(Material on locating words and items)

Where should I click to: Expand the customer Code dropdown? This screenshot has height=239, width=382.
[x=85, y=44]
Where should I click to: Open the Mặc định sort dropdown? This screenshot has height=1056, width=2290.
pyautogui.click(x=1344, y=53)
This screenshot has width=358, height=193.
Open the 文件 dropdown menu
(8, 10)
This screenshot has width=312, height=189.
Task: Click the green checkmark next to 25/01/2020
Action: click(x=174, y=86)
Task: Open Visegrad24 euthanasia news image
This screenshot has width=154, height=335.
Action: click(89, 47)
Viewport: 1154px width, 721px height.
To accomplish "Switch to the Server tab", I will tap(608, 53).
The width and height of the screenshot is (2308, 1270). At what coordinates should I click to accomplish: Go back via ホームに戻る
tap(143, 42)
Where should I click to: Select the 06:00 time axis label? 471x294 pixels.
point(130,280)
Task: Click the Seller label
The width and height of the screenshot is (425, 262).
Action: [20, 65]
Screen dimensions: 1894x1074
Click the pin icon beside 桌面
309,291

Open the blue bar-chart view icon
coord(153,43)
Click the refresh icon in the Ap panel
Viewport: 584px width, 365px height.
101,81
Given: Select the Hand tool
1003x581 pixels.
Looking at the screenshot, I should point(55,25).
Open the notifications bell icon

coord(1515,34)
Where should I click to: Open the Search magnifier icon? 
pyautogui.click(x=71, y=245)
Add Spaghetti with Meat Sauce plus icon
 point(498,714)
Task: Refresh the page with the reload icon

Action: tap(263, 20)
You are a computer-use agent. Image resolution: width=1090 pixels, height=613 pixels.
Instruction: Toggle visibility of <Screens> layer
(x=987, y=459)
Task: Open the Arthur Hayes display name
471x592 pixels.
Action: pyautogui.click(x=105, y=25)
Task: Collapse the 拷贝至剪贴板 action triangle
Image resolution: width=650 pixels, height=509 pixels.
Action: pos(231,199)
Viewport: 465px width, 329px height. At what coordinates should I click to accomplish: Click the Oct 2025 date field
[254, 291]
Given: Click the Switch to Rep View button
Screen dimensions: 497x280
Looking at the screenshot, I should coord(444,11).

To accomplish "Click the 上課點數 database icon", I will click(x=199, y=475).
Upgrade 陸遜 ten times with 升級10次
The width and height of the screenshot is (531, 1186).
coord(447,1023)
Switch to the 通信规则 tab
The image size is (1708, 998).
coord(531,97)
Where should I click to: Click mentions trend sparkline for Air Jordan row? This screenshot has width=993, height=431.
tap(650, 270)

**Stated problem**
Retype every line of the material above word for word, keeping the original order and line breaks.

**Task solution**
Where should I click to: Expand the customer Code dropdown? This screenshot has height=239, width=382.
[x=85, y=44]
Where should I click to: Open the Mặc định sort dropdown? This screenshot has height=1056, width=2290.
pyautogui.click(x=1344, y=53)
This screenshot has width=358, height=193.
Open the 文件 dropdown menu
(8, 10)
This screenshot has width=312, height=189.
Task: Click the green checkmark next to 25/01/2020
Action: click(x=174, y=86)
Task: Open Visegrad24 euthanasia news image
This screenshot has width=154, height=335.
Action: click(89, 47)
Viewport: 1154px width, 721px height.
To accomplish "Switch to the Server tab", I will tap(608, 53).
The width and height of the screenshot is (2308, 1270). At what coordinates should I click to accomplish: Go back via ホームに戻る
tap(143, 42)
Where should I click to: Select the 06:00 time axis label? 471x294 pixels.
point(130,280)
Task: Click the Seller label
The width and height of the screenshot is (425, 262).
Action: [20, 65]
Screen dimensions: 1894x1074
Click the pin icon beside 桌面
309,291

Open the blue bar-chart view icon
coord(153,43)
Click the refresh icon in the Ap panel
Viewport: 584px width, 365px height.
101,81
Given: Select the Hand tool
1003x581 pixels.
Looking at the screenshot, I should point(55,25).
Open the notifications bell icon

coord(1515,34)
Where should I click to: Open the Search magnifier icon? 
pyautogui.click(x=71, y=245)
Add Spaghetti with Meat Sauce plus icon
 point(498,714)
Task: Refresh the page with the reload icon

Action: tap(263, 20)
You are a computer-use agent. Image resolution: width=1090 pixels, height=613 pixels.
Instruction: Toggle visibility of <Screens> layer
(x=987, y=459)
Task: Open the Arthur Hayes display name
471x592 pixels.
Action: pyautogui.click(x=105, y=25)
Task: Collapse the 拷贝至剪贴板 action triangle
Image resolution: width=650 pixels, height=509 pixels.
Action: pos(231,199)
Viewport: 465px width, 329px height. At what coordinates should I click to accomplish: Click the Oct 2025 date field
[254, 291]
Given: Click the Switch to Rep View button
Screen dimensions: 497x280
Looking at the screenshot, I should coord(444,11).

To accomplish "Click the 上課點數 database icon", I will click(x=199, y=475).
Upgrade 陸遜 ten times with 升級10次
The width and height of the screenshot is (531, 1186).
coord(447,1023)
Switch to the 通信规则 tab
The image size is (1708, 998).
coord(531,97)
Where should I click to: Click mentions trend sparkline for Air Jordan row? This screenshot has width=993, height=431.
tap(650, 270)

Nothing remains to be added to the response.